- _Required work_
a) What is the cash award of the Wolgin Fine Arts Prize, according to the competition description?
b) Rewrite the part of the competition description that opens with the words containing "Real estate developer, banker" and closes with "to an individual.", renaming "Wolgin Fine Arts Prize" to "Wolgin Prize" everywhere it occurs.
c) Carry the competition description forward from its last sentence.

START Exercise passage

About the Competition

Real estate developer, banker and philanthropist Jack Wolgin of Philadelphia established the Jack Wolgin International Competition in the Fine Arts at the Temple University Tyler School of Art in 2009. The Wolgin Fine Arts Prize will recognize an artist who has achieved excellence by transcending traditional boundaries. The $150,000 cash award is the world's largest juried visual art prize granted by a university and awarded to an individual.

One of the competition’s goals is to open a dialogue among students, the communities of Philadelphia and the greater art world. Mr. Wolgin chose the Temple University Tyler School of Art to host and administer the competition because of its unique connection to the thriving art communities of Philadelphia, the diversity of Temple’s student population, and its renowned programs and faculty. The competition brings the work of talented and innovative artists to the Tyler School of Art and showcases Philadelphia as a great city for the arts.

END Exercise passage
START Dataset extract

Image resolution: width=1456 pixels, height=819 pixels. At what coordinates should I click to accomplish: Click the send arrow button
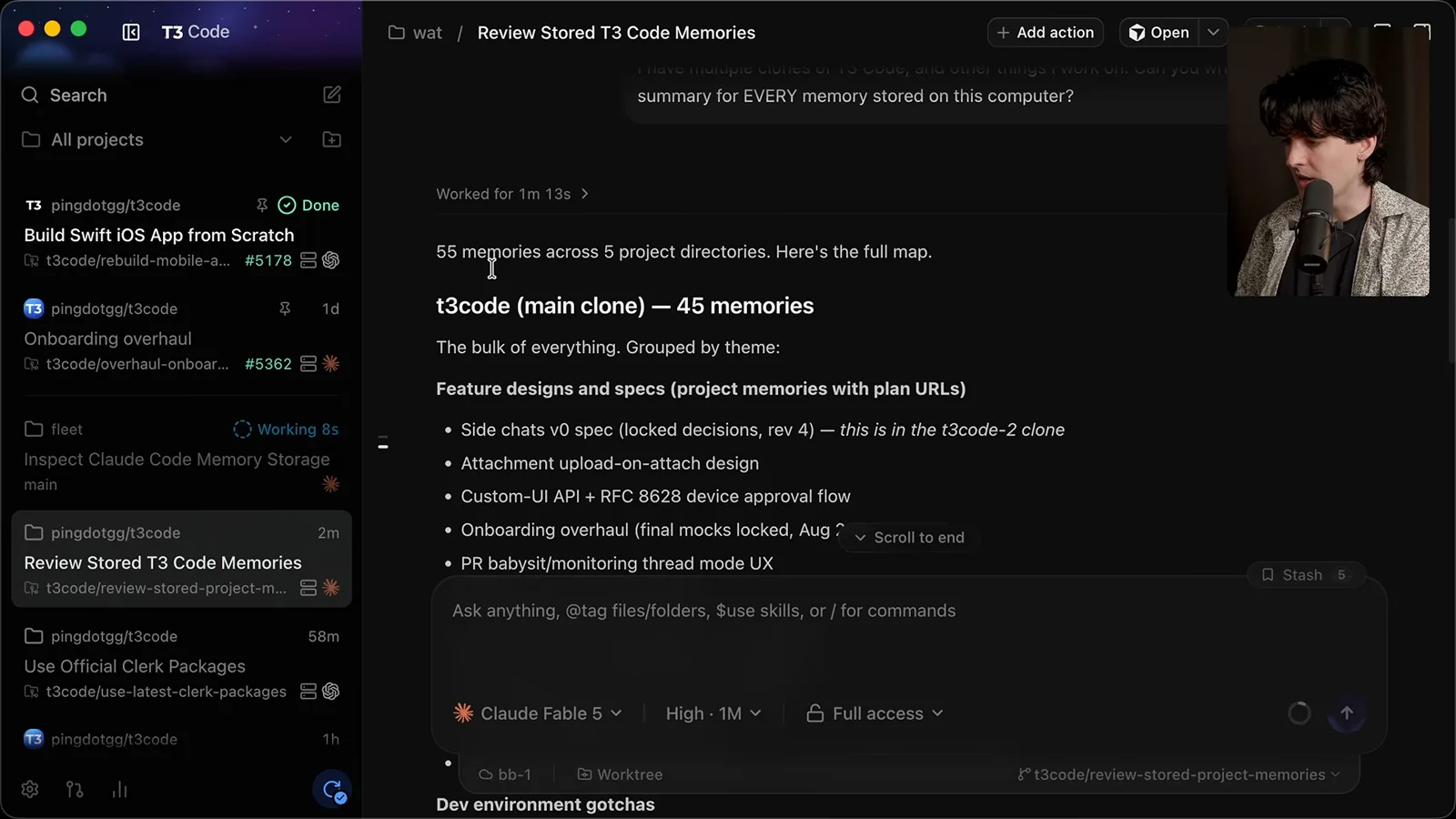coord(1347,713)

END Dataset extract

- _Responses per task_
a) $150,000

b)
Real estate developer, banker and philanthropist Jack Wolgin of Philadelphia established the Jack Wolgin International Competition in the Fine Arts at the Temple University Tyler School of Art in 2009. The Wolgin Prize will recognize an artist who has achieved excellence by transcending traditional boundaries. The $150,000 cash award is the world's largest juried visual art prize granted by a university and awarded to an individual.

c)
Nomination and Selection

The competition involves a rigorous selection process in which prominent international figures from museums and educational organizations, representing the range of media eligible for consideration, are invited to serve as nominators and jurors. Works in painting, sculpture, drawing, printmaking, photography, ceramics, metals, glass, and fibers – disciplines taught at the Tyler School of Art – are considered for the prize.

Each year, works of the three finalists in the Jack Wolgin Competition will be part of an exhibition held at the Temple Gallery. The finalists participate in a two-day residency program during which they interact with the students and faculty at Temple University. Many activities are open to the public including a lecture delivered by the prize recipient.

About Jack Wolgin

Born and raised in Philadelphia, Jack Wolgin attended The Pennsylvania State University and the University of Pennsylvania School of Law before becoming chief civilian contracting officer for the U.S. Army Quartermaster Corps during World War II. Over the next 25 years, he purchased land and stocks, helped create a bank, formed a pioneering home-improvement financing company, acquired major mortgage and petroleum companies and helped organize Pennsylvania’s first real estate investment trust. Among his many corporate roles, Mr. Wolgin served as president and chairman of the Properties Investment Corporation, director and member of the executive committee for the Industrial Valley Bank and Trust Company, and was a trustee for both the Pennsylvania Real Estate Investment Trust and Brooks Harvey Realty Investors.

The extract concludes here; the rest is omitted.